Automating Email Template Revisions
Livongo currently uses SendGrid as a transactional email service. Using this platform, email templates are stored with parameters that allow us to later customize these messages for our members. These templates are subject to change and sometimes new templates need to be added.
The Old way
Previously, Livongo used a single production level SendGrid account, and older email templates were manually stored by a designated archiver for the purposes of version control. However, this method of email template revisioning had a number of flaws.
Inefficient Workflow
Although SendGrid has its own code editor that allows users to create templates directly on its website, many developers choose to use a source code editor of their choice during development. While it is easy enough to copy and paste their work into SendGrid, this still provides an extra step that breaks up the usual flow of work. Other hassles include having to navigate through SendGrid’s UI to find the correct templates as well as manually perusing through old versions in the case one needs to be reactivated. These inefficiencies add up to an amount that cannot be disregarded.
Dependent Version Control
While SendGrid has the capability to store multiple versions per email template, the `Updated` date/time associated with each version can be modified in such a way that makes it chronologically unreliable for version control. Thus, with the previous revisioning system, the older versions of the templates were stored manually. The developer would have to notify the one in charge of archiving before any changes could be made, which created a chain of needless dependency.
Single Environment
Another flaw of the old system was that template changes and additions would have to be done through the one production-level SendGrid account. This lack of a formal environment separation made it difficult for QA to test and validate the email templates.
The New way
Automated Script
To combat these problems, a new system has been put in place. All of the email templates are placed in a repository on GitHub. For security reasons, Livongo manages completely separate service environments for “production”, “pre-production” and “integration.” Developers only have privileged access to the integration environment, and the other two are managed by our dedicated DevOps/SRE team.
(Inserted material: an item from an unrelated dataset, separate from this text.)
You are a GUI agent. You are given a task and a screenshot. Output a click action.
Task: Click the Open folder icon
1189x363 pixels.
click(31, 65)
A SendGrid account was created by our DevOps team for each of the different environments. The script runs as part of the Jenkins job that builds and deploys to these specific environments. The code doesn’t know which environment its running on for security reasons. It picks up the API credentials as configured for that specific build by our DevOps team.
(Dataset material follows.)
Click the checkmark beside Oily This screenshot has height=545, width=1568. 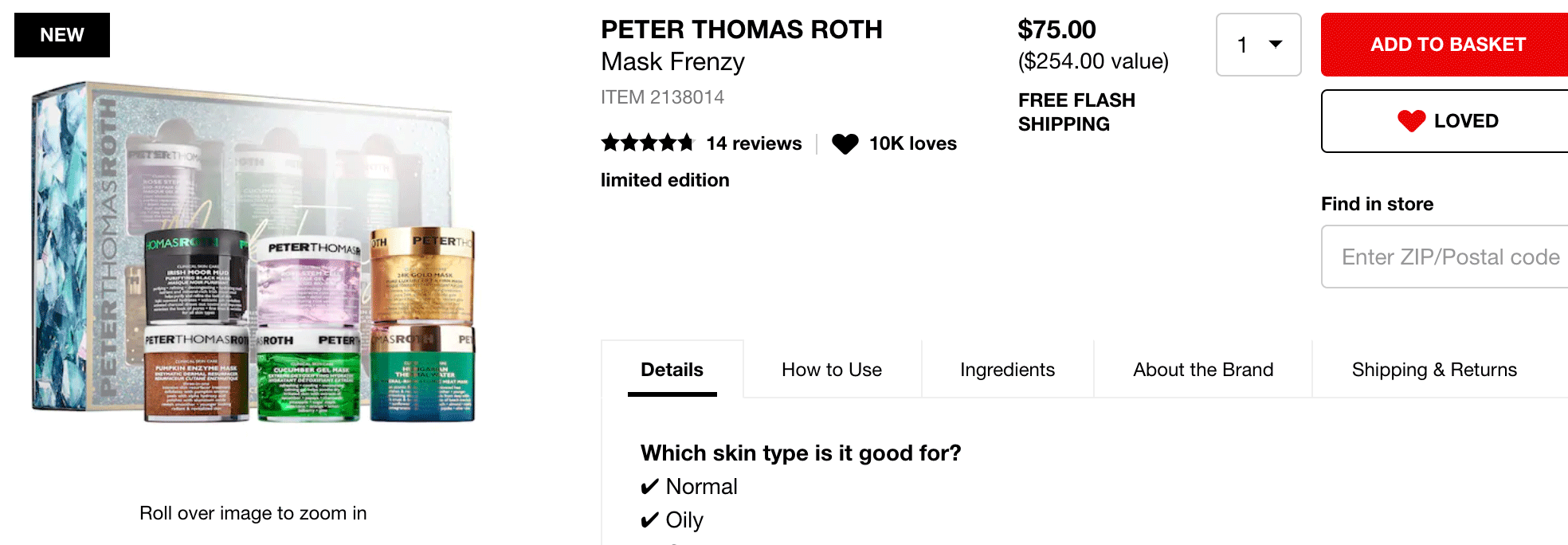point(649,520)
Using the SendGrid Python Library, we have developed a script that pulls these templates, hashes the contents, and compares them to those stored on SendGrid. It determines the appropriate changes, such as creating a new template, creating a new version to an existing template, or reactivating an older version.
What Is Gained
Committing email templates to GitHub allows our developers to modify or create new templates as part of their usual work flow. No need to go through SendGrid’s website anymore, business as usual. This also serves as our new version control system for the templates since GitHub tracks all commits. With this inherent version control, we have phased out the middle man for manual record keeping, making the process more efficient.
By virtue of having a separate SendGrid account for each environment, we have also ensured a safer testing process. Whichever environment is being used for building and deploying is the same environment account in which the email templates are being updated, syncing the email template revision process with the tried and tested structure of how our codebase is reviewed. In other words, email template revisions have become fully automated in the standard pipeline for deployment on every environment.